Stored entries
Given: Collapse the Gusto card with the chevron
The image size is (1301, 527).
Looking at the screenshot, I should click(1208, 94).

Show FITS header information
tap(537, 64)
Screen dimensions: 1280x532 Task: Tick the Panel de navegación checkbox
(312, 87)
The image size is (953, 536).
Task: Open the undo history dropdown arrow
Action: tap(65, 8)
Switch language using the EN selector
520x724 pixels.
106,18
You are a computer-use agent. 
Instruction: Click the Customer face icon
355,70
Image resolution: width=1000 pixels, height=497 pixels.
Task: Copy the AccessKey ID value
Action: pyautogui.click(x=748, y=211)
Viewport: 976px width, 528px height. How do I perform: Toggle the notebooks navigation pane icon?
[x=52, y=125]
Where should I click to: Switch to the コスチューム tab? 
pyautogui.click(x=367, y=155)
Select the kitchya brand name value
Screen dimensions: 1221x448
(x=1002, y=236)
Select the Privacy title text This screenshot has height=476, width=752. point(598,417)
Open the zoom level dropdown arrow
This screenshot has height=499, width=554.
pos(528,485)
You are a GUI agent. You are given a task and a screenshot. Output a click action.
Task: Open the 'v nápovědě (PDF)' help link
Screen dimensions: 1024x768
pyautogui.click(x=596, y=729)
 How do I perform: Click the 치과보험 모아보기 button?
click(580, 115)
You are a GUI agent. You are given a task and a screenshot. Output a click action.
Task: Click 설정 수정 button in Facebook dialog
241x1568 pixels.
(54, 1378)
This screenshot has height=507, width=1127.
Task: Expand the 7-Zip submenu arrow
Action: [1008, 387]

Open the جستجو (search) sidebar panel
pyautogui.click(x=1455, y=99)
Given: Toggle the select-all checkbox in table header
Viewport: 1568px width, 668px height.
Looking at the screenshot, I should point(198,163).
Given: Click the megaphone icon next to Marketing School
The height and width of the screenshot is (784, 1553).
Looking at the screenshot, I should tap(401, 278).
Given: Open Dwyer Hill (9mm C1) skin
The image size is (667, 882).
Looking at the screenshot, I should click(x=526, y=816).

Problem description:
Every entry above needs to be duplicated exactly.

Answer space:
Given: Collapse the Gusto card with the chevron
The image size is (1301, 527).
Looking at the screenshot, I should click(1208, 94).

Show FITS header information
tap(537, 64)
Screen dimensions: 1280x532 Task: Tick the Panel de navegación checkbox
(312, 87)
The image size is (953, 536).
Task: Open the undo history dropdown arrow
Action: tap(65, 8)
Switch language using the EN selector
520x724 pixels.
106,18
You are a computer-use agent. 
Instruction: Click the Customer face icon
355,70
Image resolution: width=1000 pixels, height=497 pixels.
Task: Copy the AccessKey ID value
Action: pyautogui.click(x=748, y=211)
Viewport: 976px width, 528px height. How do I perform: Toggle the notebooks navigation pane icon?
[x=52, y=125]
Where should I click to: Switch to the コスチューム tab? 
pyautogui.click(x=367, y=155)
Select the kitchya brand name value
Screen dimensions: 1221x448
(x=1002, y=236)
Select the Privacy title text This screenshot has height=476, width=752. point(598,417)
Open the zoom level dropdown arrow
This screenshot has height=499, width=554.
pos(528,485)
You are a GUI agent. You are given a task and a screenshot. Output a click action.
Task: Open the 'v nápovědě (PDF)' help link
Screen dimensions: 1024x768
pyautogui.click(x=596, y=729)
 How do I perform: Click the 치과보험 모아보기 button?
click(580, 115)
You are a GUI agent. You are given a task and a screenshot. Output a click action.
Task: Click 설정 수정 button in Facebook dialog
241x1568 pixels.
(54, 1378)
This screenshot has height=507, width=1127.
Task: Expand the 7-Zip submenu arrow
Action: [1008, 387]

Open the جستجو (search) sidebar panel
pyautogui.click(x=1455, y=99)
Given: Toggle the select-all checkbox in table header
Viewport: 1568px width, 668px height.
Looking at the screenshot, I should point(198,163).
Given: Click the megaphone icon next to Marketing School
The height and width of the screenshot is (784, 1553).
Looking at the screenshot, I should tap(401, 278).
Given: Open Dwyer Hill (9mm C1) skin
The image size is (667, 882).
Looking at the screenshot, I should click(x=526, y=816).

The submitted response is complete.